● **Problem to work on**
Transcribe every entry precisely, omitting nothing.

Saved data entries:
________________________

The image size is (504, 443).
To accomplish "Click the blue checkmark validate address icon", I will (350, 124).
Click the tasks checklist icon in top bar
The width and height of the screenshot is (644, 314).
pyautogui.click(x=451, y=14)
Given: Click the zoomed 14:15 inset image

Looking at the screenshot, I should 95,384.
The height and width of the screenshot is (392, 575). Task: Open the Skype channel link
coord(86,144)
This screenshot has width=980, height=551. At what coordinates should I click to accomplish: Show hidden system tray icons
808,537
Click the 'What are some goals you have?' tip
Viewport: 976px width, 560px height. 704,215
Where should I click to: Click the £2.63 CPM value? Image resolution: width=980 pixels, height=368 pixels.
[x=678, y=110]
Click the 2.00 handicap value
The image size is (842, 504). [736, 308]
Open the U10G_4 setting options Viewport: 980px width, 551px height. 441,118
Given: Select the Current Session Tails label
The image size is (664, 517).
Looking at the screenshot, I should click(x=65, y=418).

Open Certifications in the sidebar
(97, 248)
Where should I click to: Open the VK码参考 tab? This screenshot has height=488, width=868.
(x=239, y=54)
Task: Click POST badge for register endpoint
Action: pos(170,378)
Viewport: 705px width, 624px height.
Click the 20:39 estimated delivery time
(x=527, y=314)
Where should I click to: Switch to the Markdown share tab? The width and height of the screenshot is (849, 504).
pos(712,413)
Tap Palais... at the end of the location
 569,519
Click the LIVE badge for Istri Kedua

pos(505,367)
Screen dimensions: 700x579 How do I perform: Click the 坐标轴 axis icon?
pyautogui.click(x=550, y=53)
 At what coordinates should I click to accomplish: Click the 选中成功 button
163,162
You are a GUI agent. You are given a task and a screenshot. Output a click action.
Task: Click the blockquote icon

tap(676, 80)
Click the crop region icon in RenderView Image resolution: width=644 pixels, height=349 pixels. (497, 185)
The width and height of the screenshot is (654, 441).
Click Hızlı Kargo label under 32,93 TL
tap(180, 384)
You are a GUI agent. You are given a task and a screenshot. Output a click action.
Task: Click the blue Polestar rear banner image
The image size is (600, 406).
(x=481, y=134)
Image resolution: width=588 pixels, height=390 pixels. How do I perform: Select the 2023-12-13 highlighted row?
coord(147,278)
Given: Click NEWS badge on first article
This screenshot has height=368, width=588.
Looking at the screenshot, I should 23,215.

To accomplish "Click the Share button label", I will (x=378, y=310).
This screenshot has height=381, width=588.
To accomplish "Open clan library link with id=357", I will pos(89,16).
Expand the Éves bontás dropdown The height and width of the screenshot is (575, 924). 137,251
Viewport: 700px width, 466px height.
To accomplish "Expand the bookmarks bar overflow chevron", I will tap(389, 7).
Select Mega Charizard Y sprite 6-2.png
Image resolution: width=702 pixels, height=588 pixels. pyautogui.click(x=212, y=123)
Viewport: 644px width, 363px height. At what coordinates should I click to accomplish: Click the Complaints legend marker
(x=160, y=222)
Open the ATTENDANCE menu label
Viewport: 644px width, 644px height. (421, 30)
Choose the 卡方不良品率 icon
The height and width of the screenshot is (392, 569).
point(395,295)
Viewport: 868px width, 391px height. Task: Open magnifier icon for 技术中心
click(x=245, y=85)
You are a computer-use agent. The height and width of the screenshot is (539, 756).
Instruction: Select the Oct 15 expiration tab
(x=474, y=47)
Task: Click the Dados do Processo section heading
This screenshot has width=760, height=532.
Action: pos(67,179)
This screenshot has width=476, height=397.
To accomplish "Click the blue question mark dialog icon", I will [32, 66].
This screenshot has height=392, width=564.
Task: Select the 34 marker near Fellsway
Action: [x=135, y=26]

________________________

● **Answer for the task**
The image size is (504, 443).
To accomplish "Click the blue checkmark validate address icon", I will (350, 124).
Click the tasks checklist icon in top bar
The width and height of the screenshot is (644, 314).
pyautogui.click(x=451, y=14)
Given: Click the zoomed 14:15 inset image

Looking at the screenshot, I should 95,384.
The height and width of the screenshot is (392, 575). Task: Open the Skype channel link
coord(86,144)
This screenshot has width=980, height=551. At what coordinates should I click to accomplish: Show hidden system tray icons
808,537
Click the 'What are some goals you have?' tip
Viewport: 976px width, 560px height. 704,215
Where should I click to: Click the £2.63 CPM value? Image resolution: width=980 pixels, height=368 pixels.
[x=678, y=110]
Click the 2.00 handicap value
The image size is (842, 504). [736, 308]
Open the U10G_4 setting options Viewport: 980px width, 551px height. 441,118
Given: Select the Current Session Tails label
The image size is (664, 517).
Looking at the screenshot, I should click(x=65, y=418).

Open Certifications in the sidebar
(97, 248)
Where should I click to: Open the VK码参考 tab? This screenshot has height=488, width=868.
(x=239, y=54)
Task: Click POST badge for register endpoint
Action: pos(170,378)
Viewport: 705px width, 624px height.
Click the 20:39 estimated delivery time
(x=527, y=314)
Where should I click to: Switch to the Markdown share tab? The width and height of the screenshot is (849, 504).
pos(712,413)
Tap Palais... at the end of the location
 569,519
Click the LIVE badge for Istri Kedua

pos(505,367)
Screen dimensions: 700x579 How do I perform: Click the 坐标轴 axis icon?
pyautogui.click(x=550, y=53)
 At what coordinates should I click to accomplish: Click the 选中成功 button
163,162
You are a GUI agent. You are given a task and a screenshot. Output a click action.
Task: Click the blockquote icon

tap(676, 80)
Click the crop region icon in RenderView Image resolution: width=644 pixels, height=349 pixels. (497, 185)
The width and height of the screenshot is (654, 441).
Click Hızlı Kargo label under 32,93 TL
tap(180, 384)
You are a GUI agent. You are given a task and a screenshot. Output a click action.
Task: Click the blue Polestar rear banner image
The image size is (600, 406).
(x=481, y=134)
Image resolution: width=588 pixels, height=390 pixels. How do I perform: Select the 2023-12-13 highlighted row?
coord(147,278)
Given: Click NEWS badge on first article
This screenshot has height=368, width=588.
Looking at the screenshot, I should 23,215.

To accomplish "Click the Share button label", I will (x=378, y=310).
This screenshot has height=381, width=588.
To accomplish "Open clan library link with id=357", I will pos(89,16).
Expand the Éves bontás dropdown The height and width of the screenshot is (575, 924). 137,251
Viewport: 700px width, 466px height.
To accomplish "Expand the bookmarks bar overflow chevron", I will tap(389, 7).
Select Mega Charizard Y sprite 6-2.png
Image resolution: width=702 pixels, height=588 pixels. pyautogui.click(x=212, y=123)
Viewport: 644px width, 363px height. At what coordinates should I click to accomplish: Click the Complaints legend marker
(x=160, y=222)
Open the ATTENDANCE menu label
Viewport: 644px width, 644px height. (421, 30)
Choose the 卡方不良品率 icon
The height and width of the screenshot is (392, 569).
point(395,295)
Viewport: 868px width, 391px height. Task: Open magnifier icon for 技术中心
click(x=245, y=85)
You are a computer-use agent. The height and width of the screenshot is (539, 756).
Instruction: Select the Oct 15 expiration tab
(x=474, y=47)
Task: Click the Dados do Processo section heading
This screenshot has width=760, height=532.
Action: pos(67,179)
This screenshot has width=476, height=397.
To accomplish "Click the blue question mark dialog icon", I will [32, 66].
This screenshot has height=392, width=564.
Task: Select the 34 marker near Fellsway
Action: [x=135, y=26]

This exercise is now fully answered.